EJERCICIOS →
(1) Enumera todas las acciones que el texto sobre Casas Viejas atribuye al grupo de doce guardias civiles que llegó el 11 de enero.
(2) Reproduce literalmente el fragmento del texto sobre Casas Viejas que empieza en las palabras que contienen «En la noche» y termina después de «de orden público.».

TEXTO MOSTRADO →

En la noche del 10 de enero y en la madrugada del 11, un grupo de campesinos afiliados al sindicato anarquista Confederación Nacional del Trabajo (CNT) habían iniciado una insurrección en Casas Viejas. Armados con escopetas y pistolas, rodearon el cuartel de la Guardia Civil. Se produjo un intercambio de disparos y el sargento y un guardia resultaron gravemente heridos. El sargento moriría al día siguiente y el guardia días después.

El 11 de enero, un grupo de doce guardias civiles llegaron a Casas Viejas, liberaron a los compañeros y ocuparon el pueblo. Temiendo las represalias, muchos vecinos huyeron y otros se encerraron en sus casas. Tres horas después llegó un nuevo grupo de fuerzas de orden público.

REGISTROS →

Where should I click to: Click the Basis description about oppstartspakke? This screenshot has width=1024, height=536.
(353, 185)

==

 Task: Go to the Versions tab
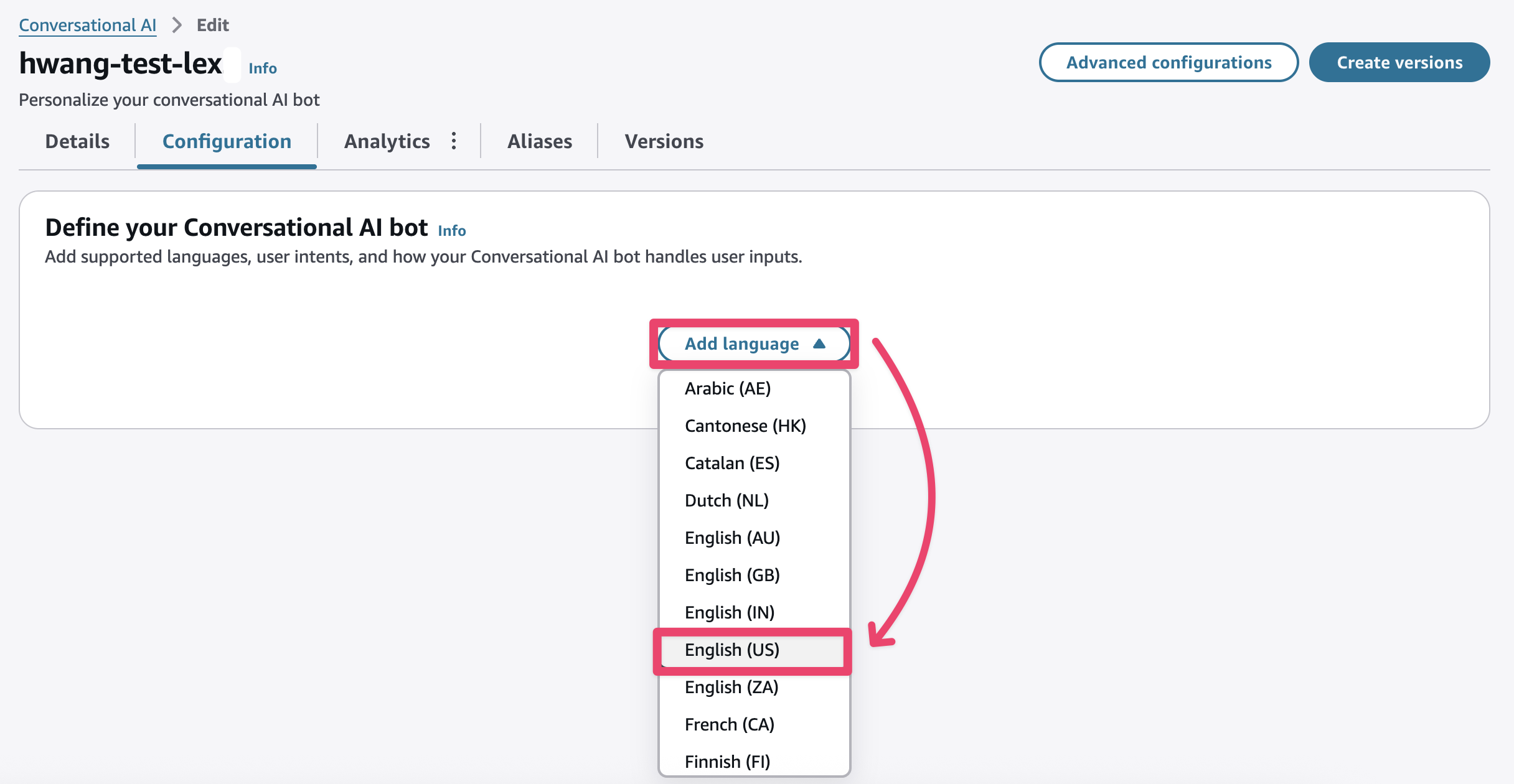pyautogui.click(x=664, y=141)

RESPUESTAS →
(1)
- Llegaron a Casas Viejas.
- Liberaron a los compañeros.
- Ocuparon el pueblo.

(2)
En la noche del 10 de enero y en la madrugada del 11, un grupo de campesinos afiliados al sindicato anarquista Confederación Nacional del Trabajo (CNT) habían iniciado una insurrección en Casas Viejas. Armados con escopetas y pistolas, rodearon el cuartel de la Guardia Civil. Se produjo un intercambio de disparos y el sargento y un guardia resultaron gravemente heridos. El sargento moriría al día siguiente y el guardia días después.

El 11 de enero, un grupo de doce guardias civiles llegaron a Casas Viejas, liberaron a los compañeros y ocuparon el pueblo. Temiendo las represalias, muchos vecinos huyeron y otros se encerraron en sus casas. Tres horas después llegó un nuevo grupo de fuerzas de orden público.